The coproduction requirement has created numerous management challenges. At least two European coproducers have profited in converting their currency to U.S. dollars, and others are suspected of doing the same. This is a violation of an agreement between the United States and the European participating governments (EPG). In addition, due to the dollar's decline, the United States has been subjected to increased costs under the F-16 program. European government and industry officials have pointed out serious difficulty in complying with U.S. procurement regulations and cost accounting standards. They would like some relief from certain U.S. requirements before they participate in future coproduction arrangements. By sharing the reliability improvements warranty program with the EPG, the United States is obtaining the warranty it was originally offered, but for less aircraft and at a substantially increased cost. Furthermore, the Air Force and Pratt and Whitney Aircraft (P&WA) disagree as to the definition of a fiscal year 1975 dollar, which will affect the absorption of any costs over the specified engine price as well as cost increases. Since the F-16 will provide a standardized weapon system for five countries, emphasis has been placed on maintaining commonality between U.S. and EPG aircraft.

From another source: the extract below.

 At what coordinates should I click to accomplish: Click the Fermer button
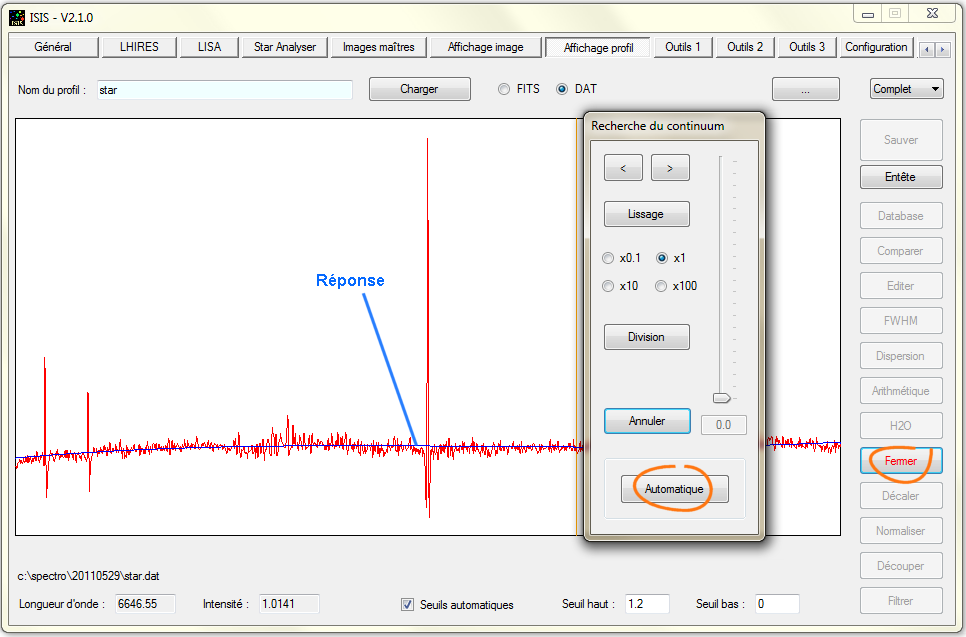point(900,461)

Most engineering changes have been accepted by all participating nations, although the development costs of these changes are not always shared by participating countries.
Recommendation for Executive Action
Comments: Please call 202/512-6100 for additional information.

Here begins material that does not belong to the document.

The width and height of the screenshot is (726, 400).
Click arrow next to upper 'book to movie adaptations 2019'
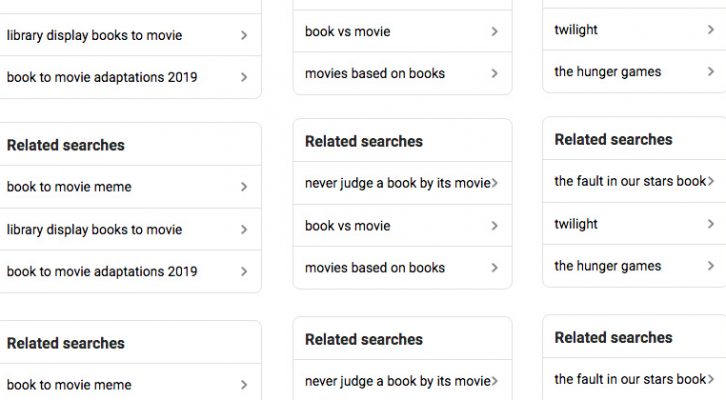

Recommendation: In order to improve F-16 program management, the Secretary of Defense should do the following: (1) establish a consistent practice for U.S. dealings with European governments and industries in coproduction programs in consultation with the Cost Accounting Standards Board and the Office of Federal Procurement Policy; (2) require that cost estimates on the impact of coproduction on U.S. Air Force aircraft costs be made at least annually; (3) determine whether a prompt resolution of the disagreement between the Air Force and P&WA regarding the definitions of the term fiscal year 1975 dollars is needed to help EPG and the U.S. Government in assessing this cost impact; and (4) require the Air Force to review the cost sharing of all approved and future F-16 engineering changes to make sure development costs are shared according to the Memorandum of Understanding.